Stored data
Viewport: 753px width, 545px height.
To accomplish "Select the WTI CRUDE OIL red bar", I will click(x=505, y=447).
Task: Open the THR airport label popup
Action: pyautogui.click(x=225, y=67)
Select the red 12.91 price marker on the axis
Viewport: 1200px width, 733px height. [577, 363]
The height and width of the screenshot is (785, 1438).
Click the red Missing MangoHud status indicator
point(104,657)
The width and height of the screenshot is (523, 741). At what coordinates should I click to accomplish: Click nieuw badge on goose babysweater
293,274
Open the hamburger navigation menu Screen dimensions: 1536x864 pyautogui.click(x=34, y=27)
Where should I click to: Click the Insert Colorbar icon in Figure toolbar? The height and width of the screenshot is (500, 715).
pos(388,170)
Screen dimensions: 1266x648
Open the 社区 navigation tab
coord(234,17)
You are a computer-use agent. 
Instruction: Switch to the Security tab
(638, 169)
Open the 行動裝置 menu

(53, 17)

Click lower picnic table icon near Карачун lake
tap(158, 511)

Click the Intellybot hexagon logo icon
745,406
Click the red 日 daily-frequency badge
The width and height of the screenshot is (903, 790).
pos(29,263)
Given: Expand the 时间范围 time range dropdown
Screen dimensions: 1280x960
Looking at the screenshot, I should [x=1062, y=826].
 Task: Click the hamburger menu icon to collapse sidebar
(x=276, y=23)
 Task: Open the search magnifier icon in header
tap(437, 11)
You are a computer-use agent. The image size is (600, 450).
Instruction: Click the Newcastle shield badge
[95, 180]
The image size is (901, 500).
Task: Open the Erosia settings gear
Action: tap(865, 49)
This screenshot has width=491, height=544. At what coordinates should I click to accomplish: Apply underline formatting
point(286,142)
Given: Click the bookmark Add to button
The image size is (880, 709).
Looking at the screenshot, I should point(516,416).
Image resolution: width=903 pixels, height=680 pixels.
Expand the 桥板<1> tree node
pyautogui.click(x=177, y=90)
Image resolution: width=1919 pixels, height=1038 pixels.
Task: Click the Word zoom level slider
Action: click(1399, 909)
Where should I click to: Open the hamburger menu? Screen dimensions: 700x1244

Goal of the exercise → Please count how many lines of the records include "agent", giving the number and nothing else.

Reply to the exercise → 2